Sharapova was the favourite, the last top-eight player left standing in the bottom half of the draw—but Wozniacki was showing signs of a real return to the form of old.
They had met only once in a Grand Slam, at this tournament in 2010, and when their second US Open meeting went to a third set, they were offered—and gladly took—a 10-minute break from the court.
When they returned, they continued to try to wrench control from each other—Sharapova wielding the greater power from the baseline but Wozniacki defending and counter-punching with speed and accuracy.
And it was the Dane who drew first blood for a 3-1 lead and broke again in some style with a backhand winner on match point to break for the set and match, 6-2. It marked an important return to the top table, her first Major quarter since Australia in 2012.
The story that had captured the imagination at this year’s US Open was that of qualifier Mirjana Lucic-Baroni.
Hers was a remarkable story of persistence and desire against the odds. She won the first WTA tournament she played at 15 and then the Australian Open doubles title on her debut, also at 15. She reached the Wimbledon semis at 17 but was then knocked back by injuries and personal struggles that saw her play hardly a tournament between 2000 and 2009.
Then began a gradual climb back up the rankings, and she had reached the last 16 with wins over No2 seed Simona Halep and No25 seed Garbine Muguruza. It marked just her second time in the second week of a Major for the 32-year-old, 15 years after the first.
Now Lucic-Baroni took on the terrier-like tennis of French Open finalist, US Open semi-finalist and No13 seed Sara Errani. She battled back from a set down to take this to a decider, but Errani was like a backboard, and an increasingly weary Lucic-Baroni stacked up the errors in sweltering conditions.
It would, then, end not with a bang but a whimper, 6-0, in third set, and with perhaps the most extreme stats of the tournament so far: Lucic-Baroni made 45 winners to Errani’s four, but 65 unforced errors to Errani’s nine.
The gutsy 5ft 5in Errani summed it up thus: “The other players have bigger strokes than me, but I try to stay in the match [by running]. It was a tough match, but I felt good mentally.”
She will next play Wozniacki.
From Sharapova an hour after Arthur Ashe was evacuated in the first set of Roger Federer’s third-round match against Marcel Granollers:
“[phone alarm] I think that’s the flood warning. Darn it. If I was only there a little longer!”
Sharapova and Wozniacki were just two among the last 16 in the women’s draw in pursuit of a quarter-final place, though many other favourites had already fallen by the wayside. In fact, five of the top eight: Simona Halep, Petra Kvitova, Agnieszka Radwanska, Angelique Kerber, and Ana Ivanovic.

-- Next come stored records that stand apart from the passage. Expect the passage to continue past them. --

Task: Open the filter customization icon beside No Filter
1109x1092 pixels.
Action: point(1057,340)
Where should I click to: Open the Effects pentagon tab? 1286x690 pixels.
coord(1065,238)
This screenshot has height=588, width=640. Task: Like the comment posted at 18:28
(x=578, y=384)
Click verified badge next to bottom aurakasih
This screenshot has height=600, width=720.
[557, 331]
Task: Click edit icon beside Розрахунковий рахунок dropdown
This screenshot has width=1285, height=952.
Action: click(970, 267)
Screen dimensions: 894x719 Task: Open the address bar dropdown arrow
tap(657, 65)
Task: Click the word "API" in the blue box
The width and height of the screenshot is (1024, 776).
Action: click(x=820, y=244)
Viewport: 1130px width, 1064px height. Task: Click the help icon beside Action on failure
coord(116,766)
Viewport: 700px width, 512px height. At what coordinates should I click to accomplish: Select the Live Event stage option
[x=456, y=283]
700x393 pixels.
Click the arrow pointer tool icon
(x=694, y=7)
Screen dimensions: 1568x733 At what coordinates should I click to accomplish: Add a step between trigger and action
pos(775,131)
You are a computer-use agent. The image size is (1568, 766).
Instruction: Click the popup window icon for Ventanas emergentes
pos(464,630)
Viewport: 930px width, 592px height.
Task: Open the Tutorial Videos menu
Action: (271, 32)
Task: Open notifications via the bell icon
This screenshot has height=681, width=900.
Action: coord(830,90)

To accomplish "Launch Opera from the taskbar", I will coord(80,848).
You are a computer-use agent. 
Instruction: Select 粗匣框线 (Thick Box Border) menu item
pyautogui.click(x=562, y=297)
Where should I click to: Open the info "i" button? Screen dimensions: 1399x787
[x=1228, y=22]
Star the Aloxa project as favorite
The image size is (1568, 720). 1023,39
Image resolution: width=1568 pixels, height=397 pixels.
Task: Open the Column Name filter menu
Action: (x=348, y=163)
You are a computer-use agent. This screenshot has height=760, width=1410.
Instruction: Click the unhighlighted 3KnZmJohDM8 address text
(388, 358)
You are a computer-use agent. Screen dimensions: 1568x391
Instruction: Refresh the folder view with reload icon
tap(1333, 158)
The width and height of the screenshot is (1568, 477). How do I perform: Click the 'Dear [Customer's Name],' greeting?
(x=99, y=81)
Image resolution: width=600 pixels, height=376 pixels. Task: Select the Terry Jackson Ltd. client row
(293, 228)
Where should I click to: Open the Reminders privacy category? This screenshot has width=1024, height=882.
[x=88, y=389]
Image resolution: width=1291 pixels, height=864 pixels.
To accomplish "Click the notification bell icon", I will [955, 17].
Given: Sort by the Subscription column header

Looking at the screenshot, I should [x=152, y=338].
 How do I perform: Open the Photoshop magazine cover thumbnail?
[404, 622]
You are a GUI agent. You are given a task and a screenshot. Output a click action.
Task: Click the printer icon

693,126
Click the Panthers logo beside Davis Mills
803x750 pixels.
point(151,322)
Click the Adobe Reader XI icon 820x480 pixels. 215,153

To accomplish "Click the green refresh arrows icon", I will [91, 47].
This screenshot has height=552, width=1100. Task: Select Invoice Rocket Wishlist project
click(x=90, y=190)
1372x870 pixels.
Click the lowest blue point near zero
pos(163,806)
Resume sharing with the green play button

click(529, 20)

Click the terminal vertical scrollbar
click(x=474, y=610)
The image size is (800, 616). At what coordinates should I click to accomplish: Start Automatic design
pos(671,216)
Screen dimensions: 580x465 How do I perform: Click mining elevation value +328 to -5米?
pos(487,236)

Still in place alongside Sharapova, however, were world No1 Serena Williams and No7 Eugenie Bouchard, but irrespective of who lifted the trophy in a week’s time, Williams was guaranteed to keep that No1 ranking. However, the No2 ranking remained up for grabs should Bouchard win the title.
And Wozniacki was not the only woman among the last 16 to have reached the final here before—in 2009. Jelena Jankovic reached the last day in 2008 and Victoria Azarenka has done so the last two years: both lost to Williams. All of them have also been No1s.
Among the rest were five unseeded players. As well as Lucic-Baroni came Belinda Bencic—the only teenager out of eight who made the main draw—Kaia Kanepi, Aleksandra Krunic and Peng Shuai.
The 17-year-old Bencic is also the youngest player in the top 100 and the youngest player through to the fourth round at any Major since Tamira Paszek did so at the US Open in 2007, aged 16 years. If Bencic were to defeat Jankovic, the Swiss girl would become the youngest quarter-finalist at any Grand Slam since 2006 and the youngest at the US Open since Martina Hingis won the title in 1997 aged 16.
At the other end of the scale, Serena Williams, who turns 33 this month, is the oldest remaining woman in a draw that boasted 15 over-30s at its start. Williams has been joined by just two others, Flavia Pennetta and Lucic-Baroni.
The Italian woman, who has gone from strength to strength in New York—three times a quarter-finalist and last year reaching the semis for the first time—will try her luck again against the No29 seed Casey Dellacqua, who has never got beyond the second round here before.
Azarenka, who has yet to meet a seed, plays qualifier Krunic.